_Brief A_
List every person named in the passage about Rosich, one per line.
_Brief B_
Transcribe the passage about Rosich from "In 1890, Rosich" up to and including "resignation as mayor.".
_Brief C_
Write the next part of the passage about Rosich, picking up after its last sentence.

_Text_
====================

In 1890, Rosich donated a large collection of books from his personal library to the newly founded Ponce Municipal Library. Upon governor Pedro Ruiz Dana leaving office, mayor Rosich y Más presented his resignation as mayor.

After leaving office, and in politically-motivated move, the new mayor, Carlos Eusebio Ayo in collaboration with the new governor, General José Lasso y Pérez, via his Chief of Staff Leopoldo Cano, accused former mayor Rosich and his entire municipal council of embezzling 100,000 pesos, which led to their arrest and jailing. The news of the alleged embezzlement ran in all major European newspapers. The entire town, aware of the honesty and integrity of the public servants jailed and the injustice being committed, petitioned the judge to establish a bail amount equivalent to the amount of the alleged embezzlement, and within hours the town had collected the amount necessary to get former mayor Rosich, and a few of his Councilmen released. When the matter was finally heard in Court, on 27 April 1897, Rosich and all the defendants were found not guilty.

====================

_Supplied information_
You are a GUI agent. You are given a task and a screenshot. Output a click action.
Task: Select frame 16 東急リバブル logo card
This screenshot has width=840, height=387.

====================

_Exercise response A_
Rosich y Más
Pedro Ruiz Dana
Carlos Eusebio Ayo
José Lasso y Pérez
Leopoldo Cano

_Exercise response B_
In 1890, Rosich donated a large collection of books from his personal library to the newly founded Ponce Municipal Library. Upon governor Pedro Ruiz Dana leaving office, mayor Rosich y Más presented his resignation as mayor.

_Exercise response C_
==Second mayoral term (1897)==
During his second term in office, Rosich was mayor starting on 1 April 1897. During this second term, he was mayor for some 8 months. Considering the Decree of Autonomy granted to Puerto Rico (25 November 1897) shortly after he took office, his advanced age and health issues, he resigned to the post "and retired to his home peacefully and honorably."

==Death and legacy==
Rosich died in Ponce on 24 January 1907. In Ponce's Barrio Segundo there is a street named after him called "Calle Rosich" located between Calle Mendez Vigo and Calle Union, and facing the north side of Terminal de Transportación Pública Carlos Garay.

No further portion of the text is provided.